In an action to recover damages for personal injuries, etc., the plaintiffs appeal, as limited by their brief, from so much of (1) an order of the Supreme Court, Suffolk County (Kitson, J.), dated September 24, 2001, as granted the defendants' motion for summary judgment dismissing the complaint, (2) a judgment of the same court, dated October 24, 2001, as dismissed the complaint, and (3) an order of the same court, dated January 16, 2002, as, upon granting the plaintiffs' motion for leave to renew, adhered to the original determination.
Peckar Abramson, P.C., New York, N.Y. (Craig B. Johnson and Douglas A. Franklin of counsel), for appellants.

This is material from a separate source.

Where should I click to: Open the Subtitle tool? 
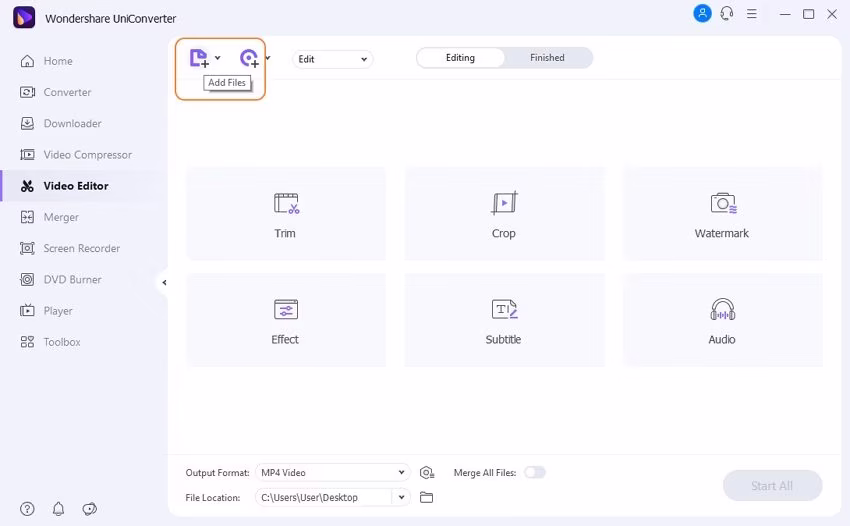click(504, 320)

Congdon, Flaherty, O'Callaghan, Reid, Donlon, Travis Fishlinger, Garden City, N.Y. (Kathleen D. Foley of counsel), for respondents.
Before: FRED T. SANTUCCI, J.P., CORNELIUS J. O'BRIEN, LEO F. McGINITY, SANDRA L. TOWNES, JJ.
DECISION ORDER
ORDERED that the appeal from the order dated September 24, 2001, is dismissed; and it is further,
ORDERED that the appeal from the judgment is dismissed, as the judgment was superseded by the order dated January 16, 2002, made upon renewal; and it is further,
ORDERED that the order dated January 16, 2002, is affirmed insofar as appealed from; and it is further,
ORDERED that one bill of costs is awarded to the respondents.

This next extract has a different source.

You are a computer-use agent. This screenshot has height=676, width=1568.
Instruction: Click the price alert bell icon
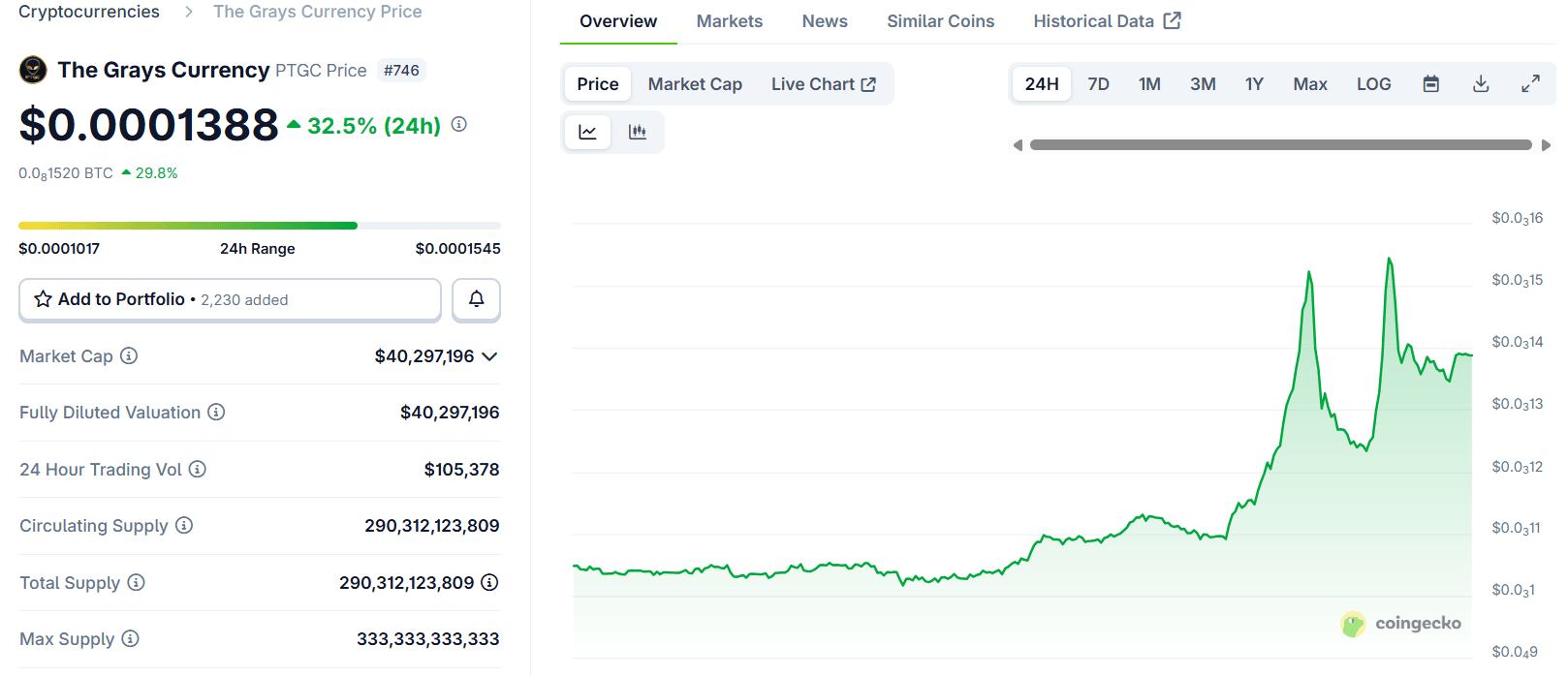[x=476, y=299]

The appeal from the intermediate order must be dismissed because the right of direct appeal therefrom terminated with the entry of judgment in the action (see Matter of Aho, 39 N.Y.2d 241, 248). The issues raised on appeal from the order are brought up for review and have been considered on the appeal from the order dated January 16, 2002, which supersedes the judgment in the action (see CPLR 5501[a][1]).
The infant plaintiff (hereinafter the plaintiff) allegedly was injured during his 11th grade physical education class when he collided with another student during an indoor soccer game. Contrary to the plaintiffs' contention, the alleged inadequate supervision by the defendants' employee was not a proximate cause of the plaintiff's injuries. Rather, the injuries were the result of a spontaneous and unforeseeable act committed by a fellow high school student when the two collided in an attempt to control the ball (see Sangineto v. Mamaroneck U.F.S.D., 282 A.D.2d 596; Shabot v. East Ramapo School Dist., 269 A.D.2d 587; Checchia v. Port Washington U.F.S.D., 253 A.D.2d 839).
SANTUCCI, J.P., O'BRIEN, McGINITY and TOWNES, JJ., concur.